Socure releases Sigma Synthetic Fraud Model to identify manipulated and fabricated identities
Socure has released its newest Sigma Synthetic Fraud model, a synthetic identity fraud detection solution that identifies manipulated and fabricated identities with precision.
Core to the precision of Sigma Synthetic Fraud is the integration of two critical fraud-fighting features: powerful machine learning technology (ML) and expert fraud investigators.
The Department of Justice has said that synthetic identity fraud is the country’s fastest growing financial crime.
Socure combines the knowledge and expertise of fraud investigators with the computational and statistical capabilities of advanced ML, making its solution effective in detecting synthetic identity fraud. A human-in-the-loop approach alleviates concerns about bias in the ML model and simultaneously enhances model performance.
With Sigma Synthetic Fraud, Socure fraud investigators provide clean, corrected, and properly classified fraud labels for unlabeled or mislabeled raw data.
The labeled data, based on actual synthetic incidents and patterns, becomes training data. Thus, the model is trained to think like a fraudster and applies this intelligence to become smarter at detecting evolving synthetic threats.
This machine-human intelligence can be used to identify synthetic identities at onboarding, account changes and uncover “sleepers” hiding within portfolios.
Additional enhancements include new sources of credit header and inquiry data, which when combined with existing data sources and internal velocity data, helps with risk signaling and identifying anomalous synthetic patterns.
This synthetic-enriched data enables the creation of over 4,000 new synthetic-specific features, including patterns distinguishing between typographical errors and international manipulations on names, Social Security numbers (SSNs), and date of births (DOBs).
These new features train the ML algorithms to generate synthetic-specific patterns which inform the fraud score and result in an interpretable ML model.
Synthetic identities are cobbled together by fraudsters using a mixture of factual and falsified identity information—often with great care over months and years—to create the appearance of a credit-worthy consumer, small business or gig worker.
Typically, these synthetic identities enable criminals to open demand deposit accounts (DDAs), which they then use to perpetrate nefarious activities like money laundering, drug or human trafficking and P2P scams. This is one reason why Zelle scams, now at the center of an investigation by U.S. lawmakers, have become so costly and difficult to stamp out.
But the problem plagues far more industries than just financial services. Synthetic identities have duped consumers, government agencies, and large corporations across scores of industries. A new report by Socure estimates that synthetic fraud losses will climb to nearly $5 billion by 2024.

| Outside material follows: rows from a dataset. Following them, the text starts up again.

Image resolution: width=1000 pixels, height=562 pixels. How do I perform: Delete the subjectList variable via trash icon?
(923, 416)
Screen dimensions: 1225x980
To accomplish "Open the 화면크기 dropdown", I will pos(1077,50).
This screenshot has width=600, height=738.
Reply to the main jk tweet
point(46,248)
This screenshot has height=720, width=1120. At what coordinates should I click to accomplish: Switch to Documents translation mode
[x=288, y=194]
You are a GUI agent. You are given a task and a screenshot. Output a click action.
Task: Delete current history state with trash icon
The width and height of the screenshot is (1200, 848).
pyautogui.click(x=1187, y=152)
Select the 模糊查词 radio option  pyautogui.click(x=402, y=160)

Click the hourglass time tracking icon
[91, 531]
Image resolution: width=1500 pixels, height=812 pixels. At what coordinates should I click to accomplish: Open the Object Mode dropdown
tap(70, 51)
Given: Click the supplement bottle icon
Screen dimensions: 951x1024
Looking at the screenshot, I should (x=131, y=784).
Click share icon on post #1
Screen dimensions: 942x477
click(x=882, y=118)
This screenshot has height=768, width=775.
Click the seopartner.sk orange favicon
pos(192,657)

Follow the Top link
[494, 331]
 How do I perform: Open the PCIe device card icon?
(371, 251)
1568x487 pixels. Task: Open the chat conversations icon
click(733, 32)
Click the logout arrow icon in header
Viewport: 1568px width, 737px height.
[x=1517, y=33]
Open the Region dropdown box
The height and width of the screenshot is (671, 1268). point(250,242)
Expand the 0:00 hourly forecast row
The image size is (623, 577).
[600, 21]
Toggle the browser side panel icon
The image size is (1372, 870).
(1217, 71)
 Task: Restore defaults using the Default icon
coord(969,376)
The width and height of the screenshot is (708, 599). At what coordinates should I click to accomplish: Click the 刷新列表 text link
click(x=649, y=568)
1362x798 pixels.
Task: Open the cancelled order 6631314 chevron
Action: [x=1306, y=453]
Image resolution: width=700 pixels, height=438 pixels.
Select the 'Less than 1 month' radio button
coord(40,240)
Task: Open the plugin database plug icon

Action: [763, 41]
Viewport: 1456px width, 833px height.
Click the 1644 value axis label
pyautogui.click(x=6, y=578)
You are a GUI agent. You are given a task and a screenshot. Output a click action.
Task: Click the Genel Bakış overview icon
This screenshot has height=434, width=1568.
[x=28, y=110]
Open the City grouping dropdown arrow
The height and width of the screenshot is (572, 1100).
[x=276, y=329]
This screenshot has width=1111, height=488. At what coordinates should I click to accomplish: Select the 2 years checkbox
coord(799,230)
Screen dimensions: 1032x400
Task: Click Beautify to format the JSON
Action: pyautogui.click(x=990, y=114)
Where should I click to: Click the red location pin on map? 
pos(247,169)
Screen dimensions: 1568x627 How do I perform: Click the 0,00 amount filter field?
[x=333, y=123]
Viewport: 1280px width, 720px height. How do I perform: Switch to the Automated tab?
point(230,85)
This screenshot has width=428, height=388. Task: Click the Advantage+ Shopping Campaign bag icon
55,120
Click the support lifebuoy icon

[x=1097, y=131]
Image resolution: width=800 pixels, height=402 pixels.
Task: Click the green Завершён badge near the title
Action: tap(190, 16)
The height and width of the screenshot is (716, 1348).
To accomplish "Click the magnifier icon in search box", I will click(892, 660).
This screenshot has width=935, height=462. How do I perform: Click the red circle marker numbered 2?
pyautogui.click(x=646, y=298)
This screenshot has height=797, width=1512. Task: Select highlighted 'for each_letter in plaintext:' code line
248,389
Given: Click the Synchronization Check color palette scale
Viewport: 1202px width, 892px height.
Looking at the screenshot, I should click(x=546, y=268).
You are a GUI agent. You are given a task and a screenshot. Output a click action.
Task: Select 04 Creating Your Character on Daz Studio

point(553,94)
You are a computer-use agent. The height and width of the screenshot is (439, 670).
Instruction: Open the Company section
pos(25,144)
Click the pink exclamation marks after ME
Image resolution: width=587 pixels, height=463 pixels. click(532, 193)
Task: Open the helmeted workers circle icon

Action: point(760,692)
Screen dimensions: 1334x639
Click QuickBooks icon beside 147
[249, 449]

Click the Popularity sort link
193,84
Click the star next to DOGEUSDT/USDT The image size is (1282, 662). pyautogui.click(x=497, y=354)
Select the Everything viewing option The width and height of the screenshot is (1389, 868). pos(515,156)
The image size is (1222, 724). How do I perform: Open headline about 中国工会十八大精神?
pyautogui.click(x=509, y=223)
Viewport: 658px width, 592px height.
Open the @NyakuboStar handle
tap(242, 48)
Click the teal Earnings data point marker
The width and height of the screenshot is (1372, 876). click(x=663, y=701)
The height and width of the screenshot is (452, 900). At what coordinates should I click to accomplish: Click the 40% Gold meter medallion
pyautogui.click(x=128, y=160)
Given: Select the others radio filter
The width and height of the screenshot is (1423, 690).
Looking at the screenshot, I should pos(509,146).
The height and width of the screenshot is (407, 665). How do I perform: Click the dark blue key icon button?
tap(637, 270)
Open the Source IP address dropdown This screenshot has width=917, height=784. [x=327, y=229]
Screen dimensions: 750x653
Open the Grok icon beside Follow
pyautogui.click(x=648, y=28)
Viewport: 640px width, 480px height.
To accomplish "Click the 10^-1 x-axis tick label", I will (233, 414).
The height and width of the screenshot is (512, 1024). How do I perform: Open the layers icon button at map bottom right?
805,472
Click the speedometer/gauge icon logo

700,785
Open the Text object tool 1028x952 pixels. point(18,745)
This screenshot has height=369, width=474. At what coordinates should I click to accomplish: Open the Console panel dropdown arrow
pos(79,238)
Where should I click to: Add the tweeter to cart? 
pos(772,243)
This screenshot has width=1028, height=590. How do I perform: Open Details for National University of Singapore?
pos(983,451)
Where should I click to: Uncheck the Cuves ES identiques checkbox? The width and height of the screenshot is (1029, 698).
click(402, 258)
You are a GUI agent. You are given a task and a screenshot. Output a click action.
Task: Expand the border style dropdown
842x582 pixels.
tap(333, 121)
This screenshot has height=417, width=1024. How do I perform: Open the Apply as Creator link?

“Synthetic identities are one of the most illicit tools in the arsenal of fraudsters and money launderers, and they are extremely difficult to identify until now,” said Johnny Ayers, Socure founder and CEO.
“Companies must realize that tracking synthetic identities simply by flagging inconsistent information from third-party data sources is only a simple small-step in the fight. In contrast, preventing threat actors from establishing accounts via synthetic identities, or purging counterfeit identities already present in portfolios, requires a very precise and industry-leading solution like ours. If the industry unites and works together, we believe we will eradicate the wrath of synthetic fraud by 2026.”, Ayers continued.
Sigma Synthetic Fraud provides customers with far greater visibility than rival products, owing to the wide number and diversity of its data sources and known identities. The solution assimilates quality-based consortium data from its more than 1,400 customers across multiple industries—with vigorous linkage and velocity capabilities.
The new model outperforms any competitor by identifying more than 53% of synthetic fraud in just the riskiest 1% of users—with a false positive rate of 1:1 or better as we continue on our mission to deliver perfect classification.